**DESCRIPTION OF THE TASK:** Look through the data for the string "screenshot". Copy every line where it is found.

#####

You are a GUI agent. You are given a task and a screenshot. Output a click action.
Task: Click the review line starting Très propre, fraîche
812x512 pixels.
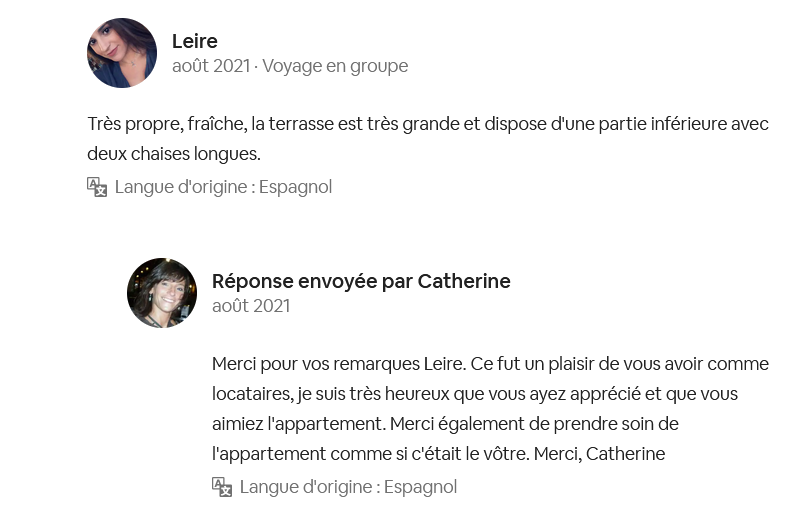point(428,124)
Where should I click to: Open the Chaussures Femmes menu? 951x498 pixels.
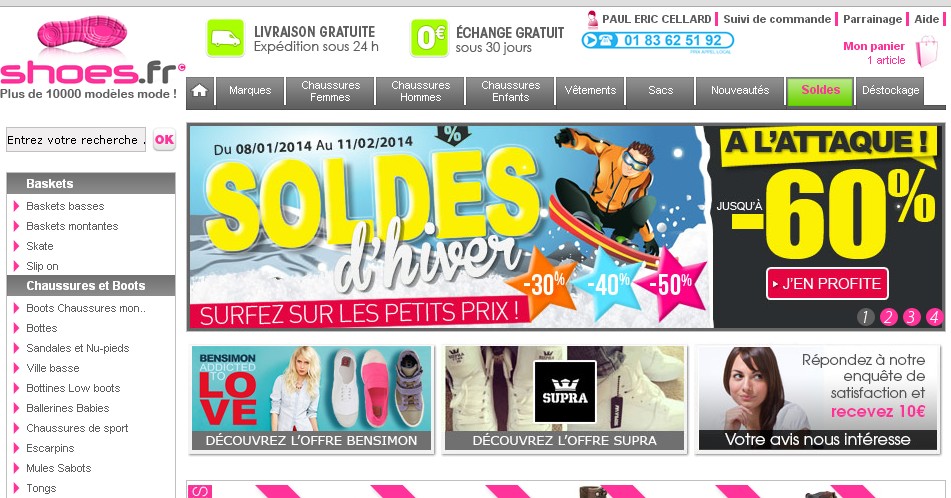331,92
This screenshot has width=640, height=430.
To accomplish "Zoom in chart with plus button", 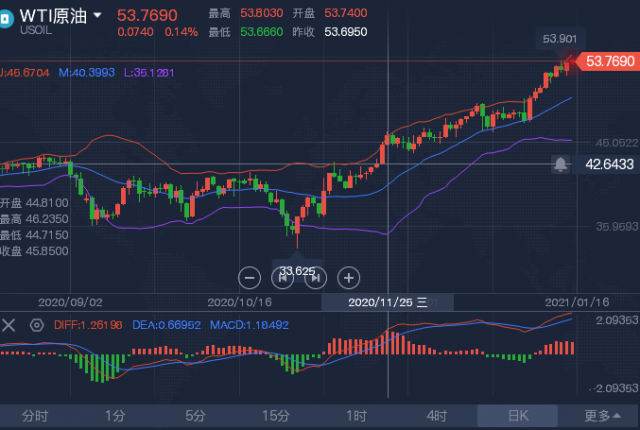I will point(349,278).
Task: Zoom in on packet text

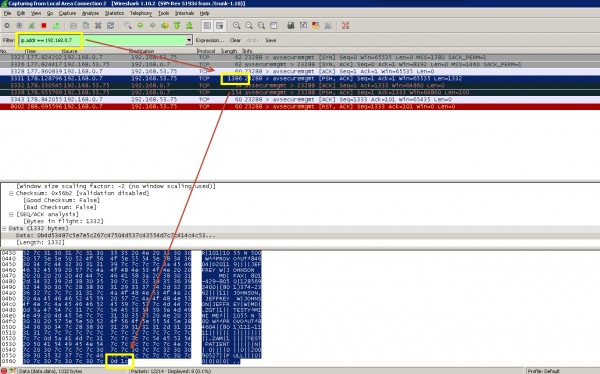Action: pyautogui.click(x=236, y=26)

#####

**REPLY TO THE TASK:**
You are a GUI agent. You are given a task and a screenshot. Output a click action.
This screenshot has width=640, height=430.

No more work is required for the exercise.